Er ist Hausmann, sie Ärztin

Es hängt mit einem fatalen Rollen-Konflikt zusammen. Die beiden Kinder von Konrad und Christine kennen ihren Vater nur als Hausmann, während ihre Mutter als Ärztin Geld verdient. Die Rolle bringt dem ausgebildeten Theatermann viel Theater, aber wenig Anerkennung. Er will in seinen Beruf zurück. Der Rollenwechsel stellt das Familienleben auf den Kopf und die Ehe infrage. Und das, obwohl beide, Konrad wie Christine, als aufgeklärte Zeitgenossen das beste für sich und ihre Familie wollen. Doch die unvereinbar wirkenden Ansprüche erweisen sich als unerbittlich präzise Mühle, die das Familienglück zerreibt.

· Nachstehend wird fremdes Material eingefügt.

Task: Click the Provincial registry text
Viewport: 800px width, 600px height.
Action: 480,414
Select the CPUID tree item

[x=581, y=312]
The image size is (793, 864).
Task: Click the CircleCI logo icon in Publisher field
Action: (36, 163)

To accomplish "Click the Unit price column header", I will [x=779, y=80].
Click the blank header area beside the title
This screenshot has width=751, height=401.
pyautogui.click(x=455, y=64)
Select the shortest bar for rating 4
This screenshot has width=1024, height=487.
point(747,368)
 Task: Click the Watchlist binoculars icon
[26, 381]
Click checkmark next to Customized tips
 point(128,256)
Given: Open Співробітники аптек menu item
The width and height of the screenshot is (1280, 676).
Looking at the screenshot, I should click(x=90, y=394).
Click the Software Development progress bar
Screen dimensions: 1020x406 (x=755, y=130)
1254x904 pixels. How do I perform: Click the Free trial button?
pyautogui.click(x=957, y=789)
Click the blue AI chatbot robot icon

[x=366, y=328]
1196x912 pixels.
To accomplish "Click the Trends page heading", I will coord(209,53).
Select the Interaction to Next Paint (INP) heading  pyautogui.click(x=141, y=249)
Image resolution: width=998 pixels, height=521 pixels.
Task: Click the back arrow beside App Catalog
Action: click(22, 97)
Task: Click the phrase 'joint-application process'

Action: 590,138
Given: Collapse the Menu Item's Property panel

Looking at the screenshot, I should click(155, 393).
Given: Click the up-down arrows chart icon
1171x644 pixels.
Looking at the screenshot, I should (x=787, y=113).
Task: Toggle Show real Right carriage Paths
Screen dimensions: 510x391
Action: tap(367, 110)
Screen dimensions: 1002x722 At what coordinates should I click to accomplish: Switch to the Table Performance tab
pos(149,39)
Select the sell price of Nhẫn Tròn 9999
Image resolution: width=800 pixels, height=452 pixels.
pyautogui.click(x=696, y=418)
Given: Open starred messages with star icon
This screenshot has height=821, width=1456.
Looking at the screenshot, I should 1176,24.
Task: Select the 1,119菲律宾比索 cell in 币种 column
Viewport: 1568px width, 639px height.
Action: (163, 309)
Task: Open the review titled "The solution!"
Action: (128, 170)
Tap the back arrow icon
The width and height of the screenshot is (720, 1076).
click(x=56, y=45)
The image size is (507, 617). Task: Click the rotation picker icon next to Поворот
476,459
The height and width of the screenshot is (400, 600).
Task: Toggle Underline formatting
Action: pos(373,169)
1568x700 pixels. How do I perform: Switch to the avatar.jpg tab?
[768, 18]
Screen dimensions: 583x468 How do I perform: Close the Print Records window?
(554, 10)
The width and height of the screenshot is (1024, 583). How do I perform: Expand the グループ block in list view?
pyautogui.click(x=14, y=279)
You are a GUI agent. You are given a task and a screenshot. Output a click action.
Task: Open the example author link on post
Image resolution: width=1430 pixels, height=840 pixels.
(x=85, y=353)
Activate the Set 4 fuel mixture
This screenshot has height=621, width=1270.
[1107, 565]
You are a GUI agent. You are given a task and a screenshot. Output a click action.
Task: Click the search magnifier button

Das Unglück von Konrad und Christine beginnt mit der tragischen Fehleinschätzung, ein Au-pair-Mädchen könne die Aufgaben des Vollzeit-Vaters übernehmen. Leider ist die blutjunge Argentinierin Isabella (Clara Lago) hoffnungslos überfordert – mit den Kindern und sich selbst. Denn sie ist selbst eher Kind als Frau und obendrein schwanger.

So brechen untergründig brodelnde Konflikte zwischen den Eheleuten auf. Ihr Dilemma brinder Ex-Hausmann auf den Punkt: „Wenn ich die frustrierte Ehefrau aus den 50ern bin, bist du der Mann, der Angst vor den Kindern hat.“ Diese Feststellung im Streit löst natürlich nicht das Problem. Werden die beiden es schaffen?

Selten zuvor hat die ARD-Filmtochter Degeto einen derart lebensnahen Film für ein Publikum produziert, das deutlich jünger ist als die Generation Danella. Dabei biedert sich die „Dramödie“ (ARD) in keiner Sekunde an, weil sie stets wahrhaftig bleibt.

Fazit: Der Film ist etwas für Kopf, Herz und Bauch, unbedingt auf der Höhe der Zeit. Klasse.